0

I need to find the most standards-compliant way to obtain the address of a pointer and store its bytes separately (for instance, to transmit them serially).

I have two versions below, the first one which contains, I believe, undefined behavior, and the second one, which should contain only defined behavior according to C99. But my tool tells me I have undefined behavior on the second one as well. Could someone please confirm it, and indicate a solution with neither undefined behavior, nor implementation-defined behavior, if possible?

Edit: I changed the type from int to unsigned long to aid in finding a non-implementation-dependent solution. I also removed the "16-bit wide pointer".

unsigned long a[2];
unsigned char b0, b1, b2, b3;

int main1() {
  unsigned long l = (unsigned long) &(a[0]);
  b0 = (l >> 24) & 0xFF;
  b1 = (l >> 16) & 0xFF;
  b2 = (l >> 8) & 0xFF;
  b3 = l & 0xFF;
  return 0;
}


typedef union { unsigned long* p; char c[sizeof(unsigned long *)]; } u;

int main2() {
  u x;
  x.p = a;
  b0 = x.c[3];
  b1 = x.c[2];
  b2 = x.c[1];
  b3 = x.c[0];
  return 0;
}

Edit 2: added reference to a part of the C99 standard concerning these programs:

Any pointer type may be converted to an integer type. Except as previously specified, the result is implementation-defined. If the result cannot be represented in the integer type, the behavior is undefined. The result need not be in the range of values of any integer type.

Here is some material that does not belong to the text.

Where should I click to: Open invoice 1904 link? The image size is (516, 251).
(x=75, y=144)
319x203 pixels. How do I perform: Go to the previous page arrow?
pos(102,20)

Does it mean it is not possible to read the address of array a without relying on some implementation-defined behavior? Or is there a way to circumvent it?

anol
  • 8,264
  • 3
  • 34
  • 78
  • 2
    Are you sure you want to transmit addresses? They won't be valid on another host or another address space anyway. – Maxim Egorushkin May 22 '13 at 10:23
  • 1
    I'm not aware of any implementation of C that has 16-bit pointers, but assuming you're right about that (some small embedded system or something?) there's nothing wrong with main1(). You're apparently using a union or something for main2(), but you're not showing us that code so we can't help you. – Lee Daniel Crocker May 22 '13 at 10:33
  • `int i = (int) &(a[0]);` con be problematic because `sizeof(int) != sizeof(void*)` on some systems – Grijesh Chauhan May 22 '13 at 10:37
  • As I said, I'm assuming he's right about 16-bit pointers (which is not the case on any system I know of). The only possible "undefined behavior" is throwing away all but the low 16 bits of pointer. – Lee Daniel Crocker May 22 '13 at 10:43
  • @GrijeshChauhan: The OP does not use `void *`. It is using `int *`. – alk May 22 '13 at 11:27
  • @alk `sizeof(void *)` always **=** `sizeof(int *)` – Grijesh Chauhan May 22 '13 at 12:08
  • @LeeDanielCrocker sorry, you're right, I forgot to add the typedef for the union. I also replace b0 and b1 with `unsigned` chars. – anol May 22 '13 at 12:30
  • @GrijeshChauhan: I doubt this is true. As it might appael to many platforms, all that is guaranteed by the standard (from my knowlegde) is `sizeof(void*)==sizeof(char*)`. – alk May 22 '13 at 12:31
  • 1
    @LeeDanielCrocker Motorola 6811 pointers are 16 bit. Also, 8086 'near' pointers. – Crashworks May 22 '13 at 12:32

1 Answers1

2

For pointers, it is better to use type unsigned long (or unsigned long long). Unless there is uintptr_t data type. Why unsigned? Because shift operations are common only for unsigned integers. For signed ones, it is platform-dependent.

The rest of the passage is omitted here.